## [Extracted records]
____________
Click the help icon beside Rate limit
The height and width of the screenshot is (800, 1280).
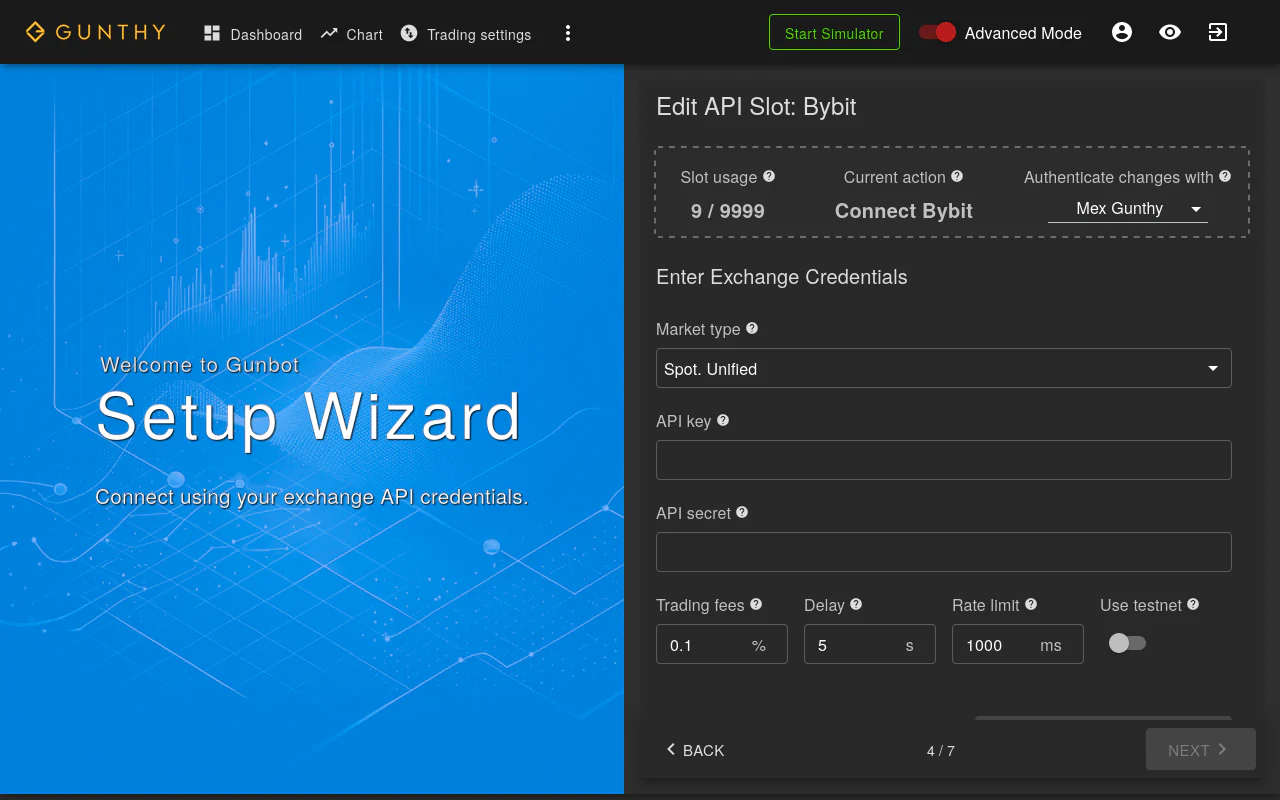(x=1031, y=604)
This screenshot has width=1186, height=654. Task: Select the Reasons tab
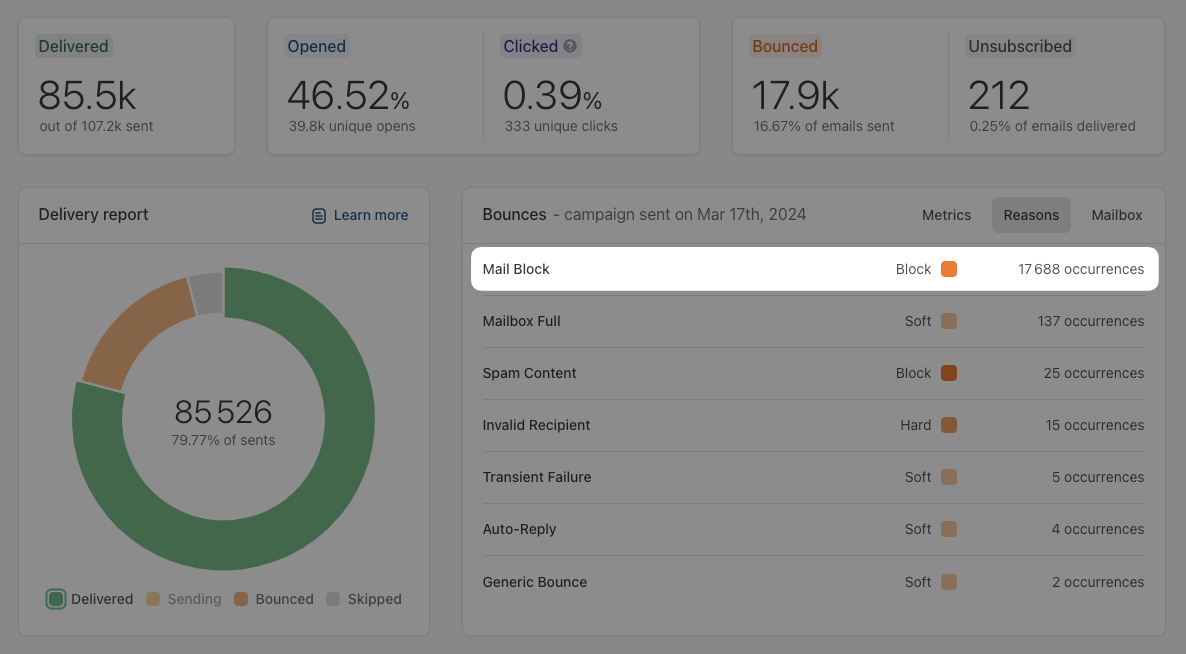1031,215
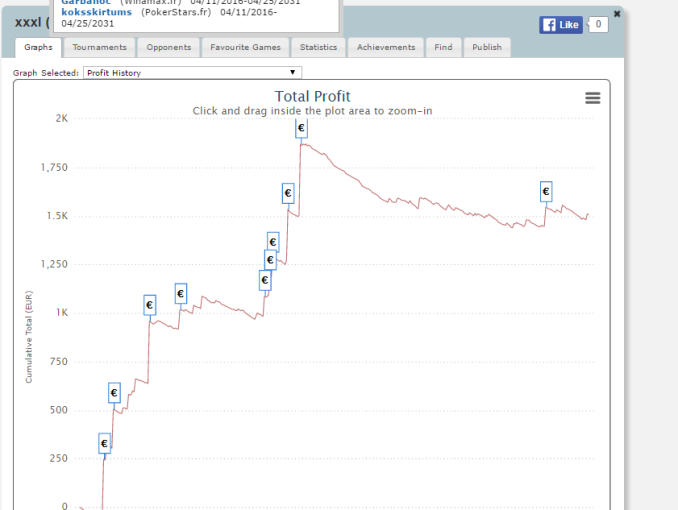Click the Facebook like count box
Screen dimensions: 678x510
coord(598,25)
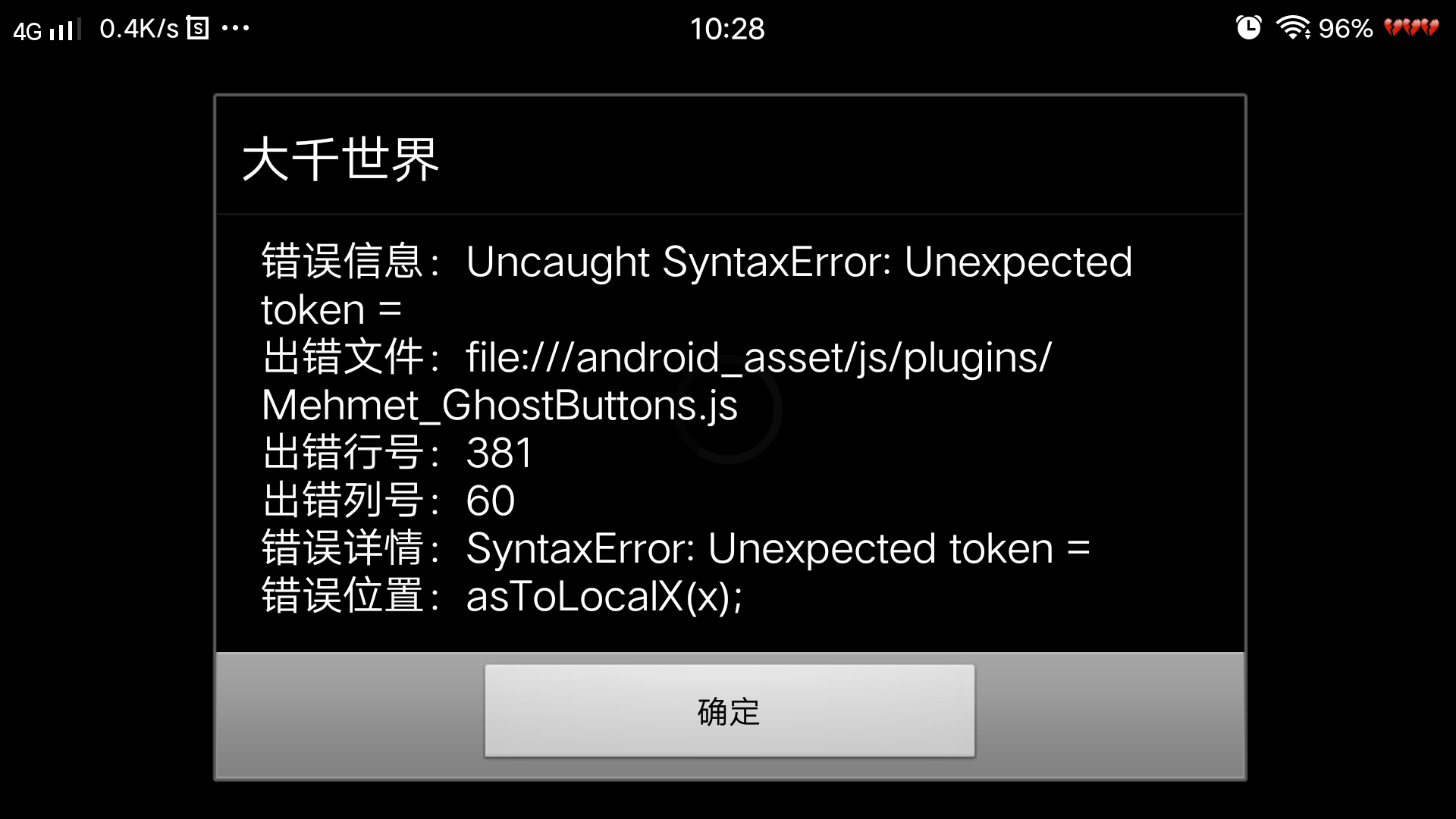This screenshot has height=819, width=1456.
Task: Tap the Mehmet_GhostButtons.js file name
Action: point(499,405)
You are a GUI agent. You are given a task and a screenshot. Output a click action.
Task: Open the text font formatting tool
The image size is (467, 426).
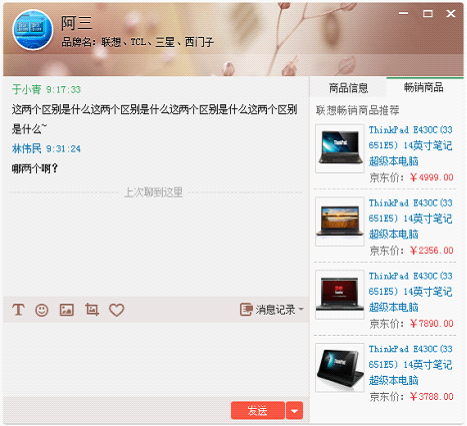[x=18, y=310]
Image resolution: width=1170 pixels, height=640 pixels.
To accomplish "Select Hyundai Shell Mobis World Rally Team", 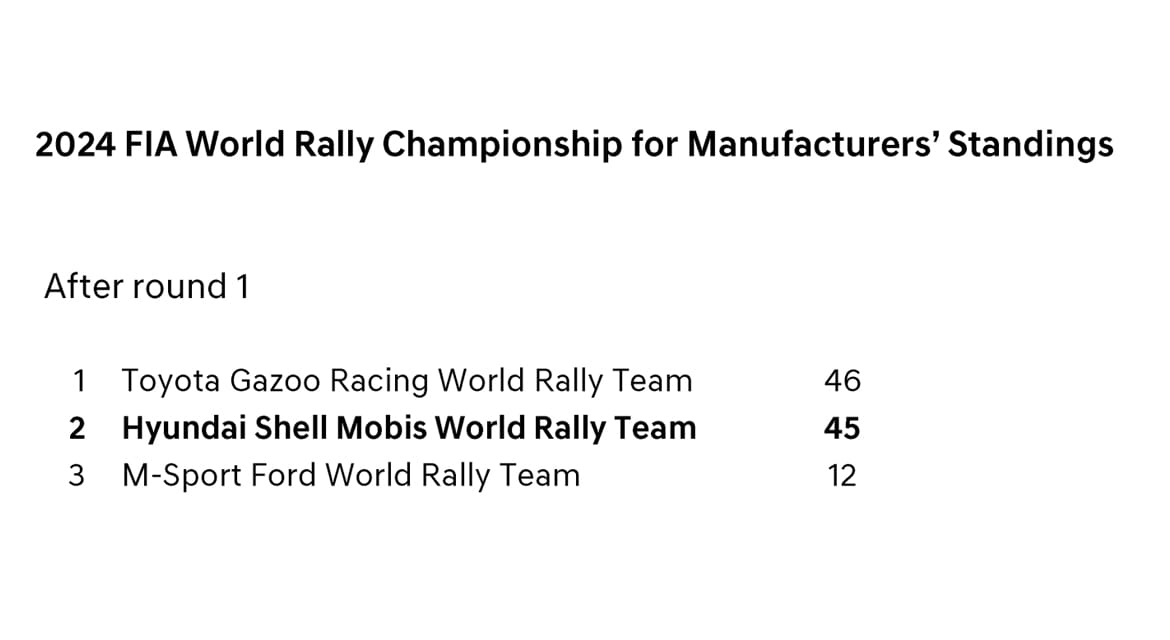I will pos(408,428).

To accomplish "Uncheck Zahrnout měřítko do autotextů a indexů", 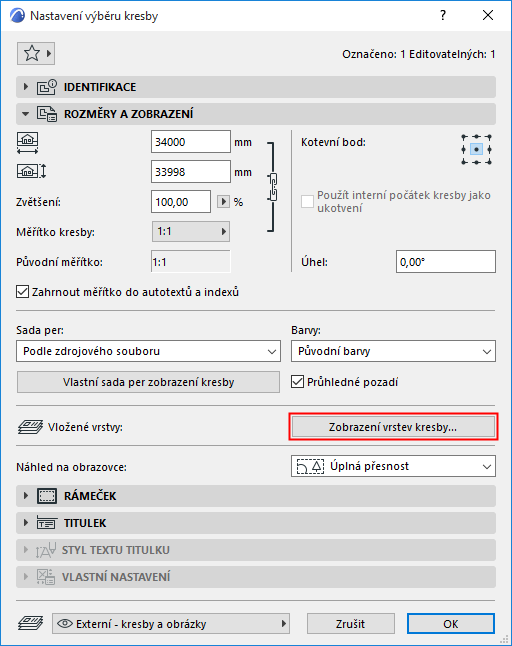I will (x=22, y=292).
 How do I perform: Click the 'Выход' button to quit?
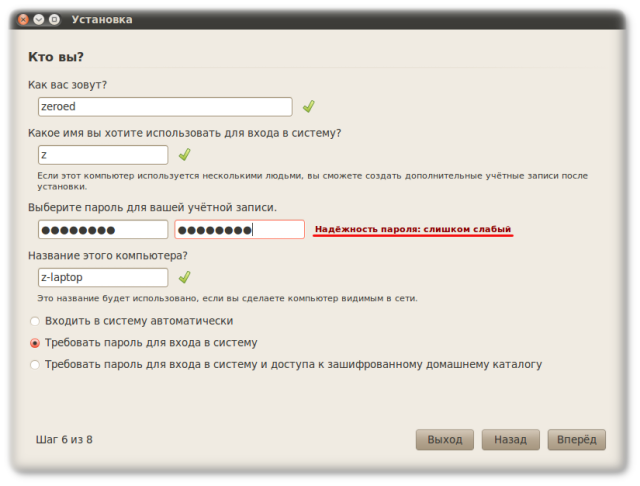coord(444,439)
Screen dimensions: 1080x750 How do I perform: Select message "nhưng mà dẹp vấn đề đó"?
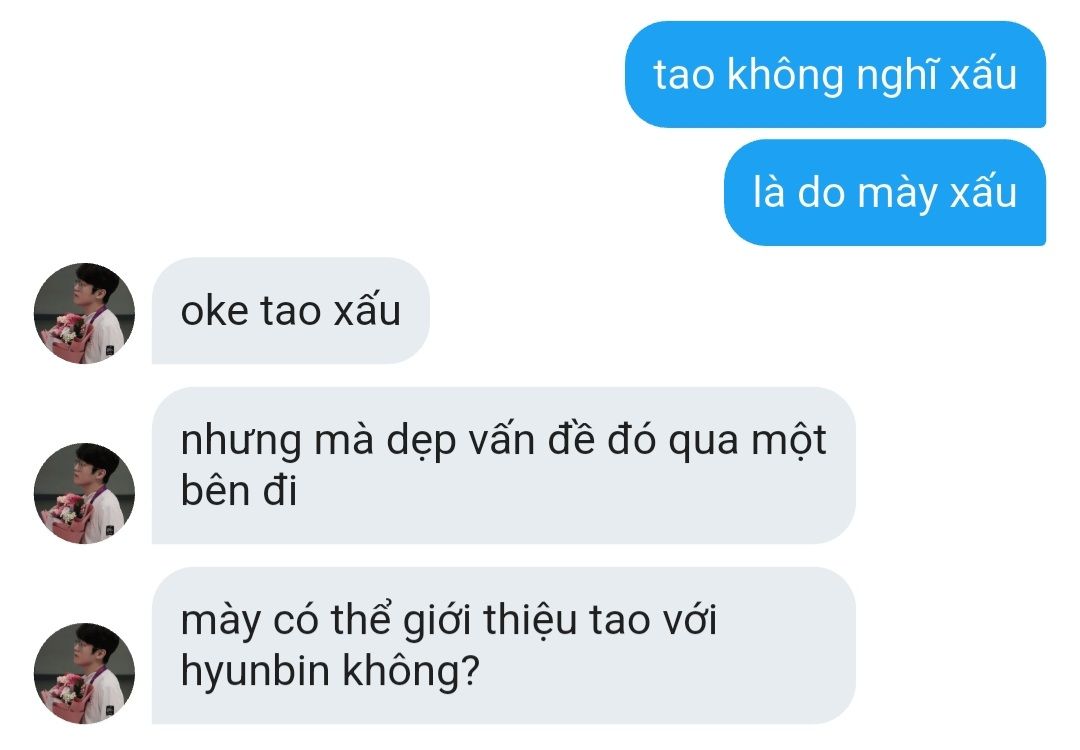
____________
## [WORK REQUEST]
Copy nothing but the lines above from the one with "You are a GUI" to the one with "Image resolution: width=1170", inclusive, word for word. Leave every picture out.

## [RESULT BELOW]
You are a GUI agent. You are given a task and a screenshot. Output a click action.
Task: Open the text font formatting tool
The image size is (467, 426).
[x=18, y=310]
Image resolution: width=1170 pixels, height=640 pixels.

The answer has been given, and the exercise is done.